[PROMPT] Could every line below be written out exactly as it appears?

*** Opening DATA RECORDS ***

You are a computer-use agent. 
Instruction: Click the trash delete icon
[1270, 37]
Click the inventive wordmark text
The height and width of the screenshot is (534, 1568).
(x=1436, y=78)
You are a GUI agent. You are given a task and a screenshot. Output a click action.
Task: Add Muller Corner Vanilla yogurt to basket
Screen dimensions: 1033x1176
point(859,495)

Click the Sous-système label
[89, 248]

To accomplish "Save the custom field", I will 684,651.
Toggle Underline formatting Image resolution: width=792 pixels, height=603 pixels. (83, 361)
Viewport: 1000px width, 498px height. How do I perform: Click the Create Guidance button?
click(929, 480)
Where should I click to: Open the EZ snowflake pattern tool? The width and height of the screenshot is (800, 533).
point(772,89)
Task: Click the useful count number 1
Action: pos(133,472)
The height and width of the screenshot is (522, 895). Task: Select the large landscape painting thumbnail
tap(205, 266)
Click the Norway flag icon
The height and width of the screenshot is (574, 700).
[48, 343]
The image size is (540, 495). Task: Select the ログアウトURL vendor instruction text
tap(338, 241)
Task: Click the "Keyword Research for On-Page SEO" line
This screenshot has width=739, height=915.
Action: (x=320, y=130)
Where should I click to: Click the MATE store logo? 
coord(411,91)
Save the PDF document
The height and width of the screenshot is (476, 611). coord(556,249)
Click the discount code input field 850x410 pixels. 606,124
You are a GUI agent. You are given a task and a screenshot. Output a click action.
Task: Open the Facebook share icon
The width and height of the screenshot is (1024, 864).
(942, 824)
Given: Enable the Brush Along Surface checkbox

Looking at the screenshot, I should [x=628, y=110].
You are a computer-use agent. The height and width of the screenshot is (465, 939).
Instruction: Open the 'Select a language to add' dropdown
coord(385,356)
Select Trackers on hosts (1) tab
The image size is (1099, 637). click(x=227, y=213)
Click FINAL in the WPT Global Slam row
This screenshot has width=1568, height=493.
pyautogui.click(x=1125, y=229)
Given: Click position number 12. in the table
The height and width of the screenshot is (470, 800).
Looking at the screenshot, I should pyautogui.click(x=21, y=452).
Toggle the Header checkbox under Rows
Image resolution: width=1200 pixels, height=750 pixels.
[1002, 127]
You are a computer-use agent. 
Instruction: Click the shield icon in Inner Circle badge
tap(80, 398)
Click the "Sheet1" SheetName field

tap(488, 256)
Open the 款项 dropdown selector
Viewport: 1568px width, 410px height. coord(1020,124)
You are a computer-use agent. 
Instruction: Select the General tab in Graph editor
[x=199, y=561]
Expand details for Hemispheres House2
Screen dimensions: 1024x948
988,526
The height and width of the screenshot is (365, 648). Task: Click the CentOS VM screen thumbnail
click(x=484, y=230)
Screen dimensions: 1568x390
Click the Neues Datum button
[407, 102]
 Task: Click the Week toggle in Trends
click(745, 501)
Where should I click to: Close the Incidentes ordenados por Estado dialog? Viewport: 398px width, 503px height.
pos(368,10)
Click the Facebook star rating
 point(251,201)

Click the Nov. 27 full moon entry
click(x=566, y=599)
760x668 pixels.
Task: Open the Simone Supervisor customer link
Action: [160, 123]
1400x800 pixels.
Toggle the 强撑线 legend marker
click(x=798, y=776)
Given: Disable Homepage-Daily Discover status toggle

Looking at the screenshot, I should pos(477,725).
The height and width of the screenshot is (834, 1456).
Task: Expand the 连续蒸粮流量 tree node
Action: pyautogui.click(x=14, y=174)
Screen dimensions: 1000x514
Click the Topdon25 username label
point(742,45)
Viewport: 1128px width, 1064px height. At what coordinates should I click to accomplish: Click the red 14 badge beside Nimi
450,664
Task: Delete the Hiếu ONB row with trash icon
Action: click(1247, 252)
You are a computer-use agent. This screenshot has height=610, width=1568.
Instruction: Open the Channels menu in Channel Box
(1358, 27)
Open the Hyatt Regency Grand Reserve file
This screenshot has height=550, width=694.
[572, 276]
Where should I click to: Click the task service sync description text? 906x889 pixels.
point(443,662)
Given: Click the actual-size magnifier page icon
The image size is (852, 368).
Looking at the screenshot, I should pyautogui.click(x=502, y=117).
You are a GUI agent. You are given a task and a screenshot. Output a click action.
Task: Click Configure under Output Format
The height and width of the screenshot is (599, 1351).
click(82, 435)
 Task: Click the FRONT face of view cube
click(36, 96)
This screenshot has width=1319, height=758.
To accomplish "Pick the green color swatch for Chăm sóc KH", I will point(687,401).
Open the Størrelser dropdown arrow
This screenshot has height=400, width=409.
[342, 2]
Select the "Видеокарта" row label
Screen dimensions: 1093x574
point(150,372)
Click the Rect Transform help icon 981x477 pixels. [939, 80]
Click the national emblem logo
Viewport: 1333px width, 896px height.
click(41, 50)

*** Closing DATA RECORDS ***

[TASK SOLUTION]
You are a computer-use agent. 
Instruction: Click the trash delete icon
[1270, 37]
Click the inventive wordmark text
The height and width of the screenshot is (534, 1568).
(x=1436, y=78)
You are a GUI agent. You are given a task and a screenshot. Output a click action.
Task: Add Muller Corner Vanilla yogurt to basket
Screen dimensions: 1033x1176
point(859,495)

Click the Sous-système label
[89, 248]

To accomplish "Save the custom field", I will 684,651.
Toggle Underline formatting Image resolution: width=792 pixels, height=603 pixels. (83, 361)
Viewport: 1000px width, 498px height. How do I perform: Click the Create Guidance button?
click(929, 480)
Where should I click to: Open the EZ snowflake pattern tool? The width and height of the screenshot is (800, 533).
point(772,89)
Task: Click the useful count number 1
Action: pos(133,472)
The height and width of the screenshot is (522, 895). Task: Select the large landscape painting thumbnail
tap(205, 266)
Click the Norway flag icon
The height and width of the screenshot is (574, 700).
[48, 343]
The image size is (540, 495). Task: Select the ログアウトURL vendor instruction text
tap(338, 241)
Task: Click the "Keyword Research for On-Page SEO" line
This screenshot has width=739, height=915.
Action: (x=320, y=130)
Where should I click to: Click the MATE store logo? 
coord(411,91)
Save the PDF document
The height and width of the screenshot is (476, 611). coord(556,249)
Click the discount code input field 850x410 pixels. 606,124
You are a GUI agent. You are given a task and a screenshot. Output a click action.
Task: Open the Facebook share icon
The width and height of the screenshot is (1024, 864).
(942, 824)
Given: Enable the Brush Along Surface checkbox

Looking at the screenshot, I should [x=628, y=110].
You are a computer-use agent. The height and width of the screenshot is (465, 939).
Instruction: Open the 'Select a language to add' dropdown
coord(385,356)
Select Trackers on hosts (1) tab
The image size is (1099, 637). click(x=227, y=213)
Click FINAL in the WPT Global Slam row
This screenshot has width=1568, height=493.
pyautogui.click(x=1125, y=229)
Given: Click position number 12. in the table
The height and width of the screenshot is (470, 800).
Looking at the screenshot, I should pyautogui.click(x=21, y=452).
Toggle the Header checkbox under Rows
Image resolution: width=1200 pixels, height=750 pixels.
[1002, 127]
You are a computer-use agent. 
Instruction: Click the shield icon in Inner Circle badge
tap(80, 398)
Click the "Sheet1" SheetName field

tap(488, 256)
Open the 款项 dropdown selector
Viewport: 1568px width, 410px height. coord(1020,124)
You are a computer-use agent. 
Instruction: Select the General tab in Graph editor
[x=199, y=561]
Expand details for Hemispheres House2
Screen dimensions: 1024x948
988,526
The height and width of the screenshot is (365, 648). Task: Click the CentOS VM screen thumbnail
click(x=484, y=230)
Screen dimensions: 1568x390
Click the Neues Datum button
[407, 102]
 Task: Click the Week toggle in Trends
click(745, 501)
Where should I click to: Close the Incidentes ordenados por Estado dialog? Viewport: 398px width, 503px height.
pos(368,10)
Click the Facebook star rating
 point(251,201)

Click the Nov. 27 full moon entry
click(x=566, y=599)
760x668 pixels.
Task: Open the Simone Supervisor customer link
Action: [160, 123]
1400x800 pixels.
Toggle the 强撑线 legend marker
click(x=798, y=776)
Given: Disable Homepage-Daily Discover status toggle

Looking at the screenshot, I should pos(477,725).
The height and width of the screenshot is (834, 1456).
Task: Expand the 连续蒸粮流量 tree node
Action: pyautogui.click(x=14, y=174)
Screen dimensions: 1000x514
Click the Topdon25 username label
point(742,45)
Viewport: 1128px width, 1064px height. At what coordinates should I click to accomplish: Click the red 14 badge beside Nimi
450,664
Task: Delete the Hiếu ONB row with trash icon
Action: click(1247, 252)
You are a computer-use agent. This screenshot has height=610, width=1568.
Instruction: Open the Channels menu in Channel Box
(1358, 27)
Open the Hyatt Regency Grand Reserve file
This screenshot has height=550, width=694.
[572, 276]
Where should I click to: Click the task service sync description text? 906x889 pixels.
point(443,662)
Given: Click the actual-size magnifier page icon
The image size is (852, 368).
Looking at the screenshot, I should pyautogui.click(x=502, y=117).
You are a GUI agent. You are given a task and a screenshot. Output a click action.
Task: Click Configure under Output Format
The height and width of the screenshot is (599, 1351).
click(82, 435)
 Task: Click the FRONT face of view cube
click(36, 96)
This screenshot has width=1319, height=758.
To accomplish "Pick the green color swatch for Chăm sóc KH", I will point(687,401).
Open the Størrelser dropdown arrow
This screenshot has height=400, width=409.
[342, 2]
Select the "Видеокарта" row label
Screen dimensions: 1093x574
point(150,372)
Click the Rect Transform help icon 981x477 pixels. [939, 80]
Click the national emblem logo
Viewport: 1333px width, 896px height.
click(41, 50)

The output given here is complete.